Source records
____________

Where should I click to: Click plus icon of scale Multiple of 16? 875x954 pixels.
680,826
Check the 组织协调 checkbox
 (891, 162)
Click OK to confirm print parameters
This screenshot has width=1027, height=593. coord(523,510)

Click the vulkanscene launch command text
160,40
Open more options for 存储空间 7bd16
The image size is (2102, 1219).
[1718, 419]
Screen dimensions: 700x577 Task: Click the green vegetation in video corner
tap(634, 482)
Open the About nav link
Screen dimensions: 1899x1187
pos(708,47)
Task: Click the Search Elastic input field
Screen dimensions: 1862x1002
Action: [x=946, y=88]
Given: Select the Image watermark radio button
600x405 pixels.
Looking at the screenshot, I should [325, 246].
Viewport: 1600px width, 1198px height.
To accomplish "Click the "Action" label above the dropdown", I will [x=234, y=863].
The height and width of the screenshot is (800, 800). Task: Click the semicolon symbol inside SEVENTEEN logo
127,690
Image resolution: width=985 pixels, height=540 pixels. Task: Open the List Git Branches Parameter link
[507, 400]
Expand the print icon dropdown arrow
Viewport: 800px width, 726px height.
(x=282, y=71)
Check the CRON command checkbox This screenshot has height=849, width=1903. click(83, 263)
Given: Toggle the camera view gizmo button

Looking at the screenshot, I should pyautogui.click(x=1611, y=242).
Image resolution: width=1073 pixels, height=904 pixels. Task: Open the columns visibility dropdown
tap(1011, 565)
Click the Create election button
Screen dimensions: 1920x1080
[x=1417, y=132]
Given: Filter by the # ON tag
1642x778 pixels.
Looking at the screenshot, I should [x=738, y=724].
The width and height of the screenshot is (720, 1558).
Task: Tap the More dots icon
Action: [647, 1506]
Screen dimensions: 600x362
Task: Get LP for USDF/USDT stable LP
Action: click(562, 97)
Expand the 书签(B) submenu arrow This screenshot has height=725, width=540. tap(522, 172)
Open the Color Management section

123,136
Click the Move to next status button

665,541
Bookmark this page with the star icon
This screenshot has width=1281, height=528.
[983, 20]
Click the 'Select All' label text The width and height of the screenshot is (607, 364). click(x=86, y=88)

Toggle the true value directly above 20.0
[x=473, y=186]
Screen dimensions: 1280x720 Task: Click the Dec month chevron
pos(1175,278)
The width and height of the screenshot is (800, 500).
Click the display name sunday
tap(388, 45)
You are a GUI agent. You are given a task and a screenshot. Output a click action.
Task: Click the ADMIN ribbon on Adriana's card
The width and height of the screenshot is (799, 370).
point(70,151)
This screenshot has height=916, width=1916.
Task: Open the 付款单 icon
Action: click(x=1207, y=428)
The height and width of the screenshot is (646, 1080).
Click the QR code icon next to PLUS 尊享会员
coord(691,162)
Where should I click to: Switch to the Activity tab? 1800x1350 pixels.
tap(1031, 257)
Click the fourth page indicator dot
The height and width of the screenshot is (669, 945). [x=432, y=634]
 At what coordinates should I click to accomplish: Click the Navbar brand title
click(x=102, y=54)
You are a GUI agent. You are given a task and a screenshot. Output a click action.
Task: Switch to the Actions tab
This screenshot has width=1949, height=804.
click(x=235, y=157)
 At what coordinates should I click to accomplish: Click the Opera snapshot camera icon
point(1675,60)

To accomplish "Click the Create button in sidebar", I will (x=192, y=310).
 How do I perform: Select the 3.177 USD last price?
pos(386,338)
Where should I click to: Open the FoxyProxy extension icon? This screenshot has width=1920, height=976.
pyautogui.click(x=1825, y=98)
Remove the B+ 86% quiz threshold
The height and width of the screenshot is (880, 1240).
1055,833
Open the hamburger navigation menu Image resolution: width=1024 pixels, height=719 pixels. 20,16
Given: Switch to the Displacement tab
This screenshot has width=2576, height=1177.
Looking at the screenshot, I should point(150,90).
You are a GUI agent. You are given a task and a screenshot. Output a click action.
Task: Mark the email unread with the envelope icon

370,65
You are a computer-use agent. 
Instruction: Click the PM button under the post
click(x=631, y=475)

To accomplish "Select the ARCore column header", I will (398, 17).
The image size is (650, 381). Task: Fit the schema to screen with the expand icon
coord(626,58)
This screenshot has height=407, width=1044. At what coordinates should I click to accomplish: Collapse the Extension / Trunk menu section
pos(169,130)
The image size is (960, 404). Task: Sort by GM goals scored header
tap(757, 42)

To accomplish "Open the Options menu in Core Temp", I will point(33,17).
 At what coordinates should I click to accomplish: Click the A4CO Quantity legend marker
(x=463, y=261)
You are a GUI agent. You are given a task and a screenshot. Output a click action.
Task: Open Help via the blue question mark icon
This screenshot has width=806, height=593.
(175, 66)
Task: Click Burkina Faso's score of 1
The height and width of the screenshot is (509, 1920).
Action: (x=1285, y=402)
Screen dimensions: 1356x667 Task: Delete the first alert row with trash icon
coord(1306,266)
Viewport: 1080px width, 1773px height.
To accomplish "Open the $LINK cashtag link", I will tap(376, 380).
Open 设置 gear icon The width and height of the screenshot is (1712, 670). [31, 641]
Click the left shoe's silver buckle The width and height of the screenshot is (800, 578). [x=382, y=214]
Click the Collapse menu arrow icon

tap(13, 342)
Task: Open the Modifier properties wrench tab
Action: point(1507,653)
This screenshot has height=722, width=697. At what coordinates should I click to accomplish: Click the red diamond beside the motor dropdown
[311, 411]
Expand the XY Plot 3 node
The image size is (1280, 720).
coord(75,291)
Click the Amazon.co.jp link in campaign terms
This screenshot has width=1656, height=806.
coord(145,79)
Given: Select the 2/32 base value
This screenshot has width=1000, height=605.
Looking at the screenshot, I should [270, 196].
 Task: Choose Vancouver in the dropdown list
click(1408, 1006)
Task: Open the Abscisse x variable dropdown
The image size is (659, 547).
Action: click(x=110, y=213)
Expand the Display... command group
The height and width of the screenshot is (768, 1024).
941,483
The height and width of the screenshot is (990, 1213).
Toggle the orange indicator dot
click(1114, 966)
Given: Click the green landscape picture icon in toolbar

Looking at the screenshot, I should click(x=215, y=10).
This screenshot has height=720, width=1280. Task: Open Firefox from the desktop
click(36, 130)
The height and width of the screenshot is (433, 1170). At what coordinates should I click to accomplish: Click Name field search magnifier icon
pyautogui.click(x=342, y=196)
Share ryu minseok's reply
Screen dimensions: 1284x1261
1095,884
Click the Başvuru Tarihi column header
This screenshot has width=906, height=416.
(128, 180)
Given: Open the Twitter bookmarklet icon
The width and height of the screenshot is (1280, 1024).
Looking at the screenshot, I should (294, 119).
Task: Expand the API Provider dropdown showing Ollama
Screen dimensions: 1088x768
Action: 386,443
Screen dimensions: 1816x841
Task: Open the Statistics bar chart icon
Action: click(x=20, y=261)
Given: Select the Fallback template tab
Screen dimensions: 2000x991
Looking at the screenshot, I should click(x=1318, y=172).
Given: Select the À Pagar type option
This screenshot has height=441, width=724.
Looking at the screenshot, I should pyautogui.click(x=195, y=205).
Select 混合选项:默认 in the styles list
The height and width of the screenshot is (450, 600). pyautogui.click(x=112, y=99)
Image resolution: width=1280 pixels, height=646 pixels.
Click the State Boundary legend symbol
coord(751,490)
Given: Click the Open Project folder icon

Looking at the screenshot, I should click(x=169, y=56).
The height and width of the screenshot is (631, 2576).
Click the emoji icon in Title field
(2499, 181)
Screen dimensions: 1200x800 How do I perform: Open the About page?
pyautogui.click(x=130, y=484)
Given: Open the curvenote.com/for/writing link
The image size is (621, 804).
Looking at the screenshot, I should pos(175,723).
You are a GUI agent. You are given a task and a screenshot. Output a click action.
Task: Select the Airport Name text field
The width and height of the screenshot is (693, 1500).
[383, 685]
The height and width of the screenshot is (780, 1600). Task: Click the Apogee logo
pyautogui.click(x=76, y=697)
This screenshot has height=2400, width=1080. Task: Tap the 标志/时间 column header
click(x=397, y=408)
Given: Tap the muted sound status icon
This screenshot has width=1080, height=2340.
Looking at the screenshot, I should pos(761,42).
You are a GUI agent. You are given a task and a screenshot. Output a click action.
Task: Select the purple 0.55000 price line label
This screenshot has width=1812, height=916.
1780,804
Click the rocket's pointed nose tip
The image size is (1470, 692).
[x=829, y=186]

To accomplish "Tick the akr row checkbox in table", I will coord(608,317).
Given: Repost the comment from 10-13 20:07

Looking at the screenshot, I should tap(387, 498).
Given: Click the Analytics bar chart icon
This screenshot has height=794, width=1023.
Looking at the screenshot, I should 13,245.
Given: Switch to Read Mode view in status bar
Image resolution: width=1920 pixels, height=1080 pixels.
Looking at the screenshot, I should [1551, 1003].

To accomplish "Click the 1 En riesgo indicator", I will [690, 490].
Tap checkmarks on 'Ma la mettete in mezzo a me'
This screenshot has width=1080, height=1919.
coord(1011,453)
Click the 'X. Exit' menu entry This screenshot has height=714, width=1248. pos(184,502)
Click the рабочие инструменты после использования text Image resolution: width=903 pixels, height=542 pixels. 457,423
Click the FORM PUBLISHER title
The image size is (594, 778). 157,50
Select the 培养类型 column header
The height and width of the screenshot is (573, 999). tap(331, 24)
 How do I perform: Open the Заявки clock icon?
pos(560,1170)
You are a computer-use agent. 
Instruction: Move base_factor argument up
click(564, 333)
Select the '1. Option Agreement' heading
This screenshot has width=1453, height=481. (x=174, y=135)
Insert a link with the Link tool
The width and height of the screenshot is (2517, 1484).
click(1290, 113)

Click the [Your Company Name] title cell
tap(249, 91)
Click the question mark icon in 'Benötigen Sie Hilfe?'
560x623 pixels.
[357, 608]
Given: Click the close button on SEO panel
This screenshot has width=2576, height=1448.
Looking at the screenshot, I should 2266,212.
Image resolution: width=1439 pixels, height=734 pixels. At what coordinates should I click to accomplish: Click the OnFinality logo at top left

____________

WORK REQUIRED
Pull out the lines of the entries starting with the line that contains "Given: Select the Fallback template tab" and going on through the line that contains "Looking at the screenshot, I should pos(175,723).", and repeat them exactly, both end lines included.

TASK SOLUTION
Given: Select the Fallback template tab
Screen dimensions: 2000x991
Looking at the screenshot, I should click(x=1318, y=172).
Given: Select the À Pagar type option
This screenshot has height=441, width=724.
Looking at the screenshot, I should pyautogui.click(x=195, y=205).
Select 混合选项:默认 in the styles list
The height and width of the screenshot is (450, 600). pyautogui.click(x=112, y=99)
Image resolution: width=1280 pixels, height=646 pixels.
Click the State Boundary legend symbol
coord(751,490)
Given: Click the Open Project folder icon

Looking at the screenshot, I should click(x=169, y=56).
The height and width of the screenshot is (631, 2576).
Click the emoji icon in Title field
(2499, 181)
Screen dimensions: 1200x800 How do I perform: Open the About page?
pyautogui.click(x=130, y=484)
Given: Open the curvenote.com/for/writing link
The image size is (621, 804).
Looking at the screenshot, I should pos(175,723).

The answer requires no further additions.